TASK MATERIAL —
>>>>
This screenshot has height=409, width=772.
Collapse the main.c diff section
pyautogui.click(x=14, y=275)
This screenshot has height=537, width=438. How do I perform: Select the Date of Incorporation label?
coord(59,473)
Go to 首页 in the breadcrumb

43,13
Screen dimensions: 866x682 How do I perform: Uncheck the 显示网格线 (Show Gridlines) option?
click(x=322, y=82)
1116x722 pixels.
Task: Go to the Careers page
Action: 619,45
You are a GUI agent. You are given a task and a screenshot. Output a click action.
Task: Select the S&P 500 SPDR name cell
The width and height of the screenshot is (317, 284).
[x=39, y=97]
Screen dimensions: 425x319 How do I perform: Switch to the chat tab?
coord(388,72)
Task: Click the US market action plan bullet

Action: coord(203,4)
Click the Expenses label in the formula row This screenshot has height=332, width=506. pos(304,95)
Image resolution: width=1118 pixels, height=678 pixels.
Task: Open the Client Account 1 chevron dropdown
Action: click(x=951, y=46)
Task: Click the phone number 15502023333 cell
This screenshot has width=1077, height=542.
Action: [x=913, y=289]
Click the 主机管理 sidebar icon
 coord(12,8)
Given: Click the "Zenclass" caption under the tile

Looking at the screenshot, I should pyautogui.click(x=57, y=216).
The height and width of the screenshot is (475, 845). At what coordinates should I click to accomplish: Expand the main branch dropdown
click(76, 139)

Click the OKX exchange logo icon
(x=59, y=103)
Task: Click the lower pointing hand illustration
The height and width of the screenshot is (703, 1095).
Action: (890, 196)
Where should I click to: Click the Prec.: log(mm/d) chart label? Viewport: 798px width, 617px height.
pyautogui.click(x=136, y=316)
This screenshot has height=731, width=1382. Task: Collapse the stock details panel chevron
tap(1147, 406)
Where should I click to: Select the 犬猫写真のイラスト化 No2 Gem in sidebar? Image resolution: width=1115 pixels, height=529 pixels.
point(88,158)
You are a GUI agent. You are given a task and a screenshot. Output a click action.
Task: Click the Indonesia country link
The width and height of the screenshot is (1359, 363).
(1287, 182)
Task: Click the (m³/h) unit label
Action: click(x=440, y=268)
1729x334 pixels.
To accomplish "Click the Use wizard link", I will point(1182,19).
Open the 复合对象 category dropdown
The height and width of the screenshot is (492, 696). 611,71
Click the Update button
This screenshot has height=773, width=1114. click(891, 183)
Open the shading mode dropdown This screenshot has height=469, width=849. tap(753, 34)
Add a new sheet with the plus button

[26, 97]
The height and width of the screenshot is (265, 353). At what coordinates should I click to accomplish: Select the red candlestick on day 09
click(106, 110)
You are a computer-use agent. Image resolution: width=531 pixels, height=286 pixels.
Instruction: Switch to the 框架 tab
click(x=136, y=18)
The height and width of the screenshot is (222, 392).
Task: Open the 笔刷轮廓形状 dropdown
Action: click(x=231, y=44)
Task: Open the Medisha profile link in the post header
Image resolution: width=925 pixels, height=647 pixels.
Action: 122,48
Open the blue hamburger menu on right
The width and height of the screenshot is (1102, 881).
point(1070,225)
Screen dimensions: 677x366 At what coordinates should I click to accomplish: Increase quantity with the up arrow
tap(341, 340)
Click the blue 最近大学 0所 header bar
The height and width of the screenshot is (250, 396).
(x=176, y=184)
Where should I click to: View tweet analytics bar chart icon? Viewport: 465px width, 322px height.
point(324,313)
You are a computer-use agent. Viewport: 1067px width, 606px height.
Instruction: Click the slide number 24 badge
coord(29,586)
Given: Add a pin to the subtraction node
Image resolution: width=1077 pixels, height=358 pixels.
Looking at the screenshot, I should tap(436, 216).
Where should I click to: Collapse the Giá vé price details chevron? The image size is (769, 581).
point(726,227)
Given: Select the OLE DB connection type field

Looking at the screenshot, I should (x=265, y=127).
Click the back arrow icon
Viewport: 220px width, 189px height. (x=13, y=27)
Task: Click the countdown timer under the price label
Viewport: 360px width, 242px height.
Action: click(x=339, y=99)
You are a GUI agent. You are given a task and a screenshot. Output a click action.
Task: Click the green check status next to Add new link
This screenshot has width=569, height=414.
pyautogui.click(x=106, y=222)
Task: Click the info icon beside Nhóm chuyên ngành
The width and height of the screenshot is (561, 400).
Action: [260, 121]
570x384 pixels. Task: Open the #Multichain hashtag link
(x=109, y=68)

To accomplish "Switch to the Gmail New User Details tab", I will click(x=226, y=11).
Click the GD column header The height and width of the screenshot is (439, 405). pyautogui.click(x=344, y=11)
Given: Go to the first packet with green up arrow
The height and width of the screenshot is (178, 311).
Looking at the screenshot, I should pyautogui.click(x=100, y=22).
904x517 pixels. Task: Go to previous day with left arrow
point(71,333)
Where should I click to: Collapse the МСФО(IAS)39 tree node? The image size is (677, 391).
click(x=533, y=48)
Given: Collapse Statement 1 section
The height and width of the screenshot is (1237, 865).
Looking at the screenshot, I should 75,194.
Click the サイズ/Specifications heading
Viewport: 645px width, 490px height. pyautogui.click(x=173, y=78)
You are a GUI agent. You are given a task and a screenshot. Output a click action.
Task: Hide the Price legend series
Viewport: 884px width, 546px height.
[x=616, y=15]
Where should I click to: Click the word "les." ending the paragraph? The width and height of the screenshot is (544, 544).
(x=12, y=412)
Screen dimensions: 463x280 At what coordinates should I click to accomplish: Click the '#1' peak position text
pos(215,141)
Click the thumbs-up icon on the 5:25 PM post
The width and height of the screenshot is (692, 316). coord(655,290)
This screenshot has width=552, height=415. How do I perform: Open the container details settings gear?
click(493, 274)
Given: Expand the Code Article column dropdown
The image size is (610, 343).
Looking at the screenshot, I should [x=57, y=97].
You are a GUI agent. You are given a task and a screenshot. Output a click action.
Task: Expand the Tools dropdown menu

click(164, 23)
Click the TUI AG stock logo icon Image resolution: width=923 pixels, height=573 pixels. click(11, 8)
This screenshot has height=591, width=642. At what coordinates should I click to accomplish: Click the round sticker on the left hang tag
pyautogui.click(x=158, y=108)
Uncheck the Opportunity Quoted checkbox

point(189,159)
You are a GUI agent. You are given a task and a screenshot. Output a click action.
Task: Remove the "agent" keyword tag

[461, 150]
<<<<
EXERCISE GOAL — Copy every line from the records that holds the string "header".

EXERCISE RESULT —
Task: Open the Medisha profile link in the post header
Click the blue 最近大学 0所 header bar
Click the GD column header The height and width of the screenshot is (439, 405). pyautogui.click(x=344, y=11)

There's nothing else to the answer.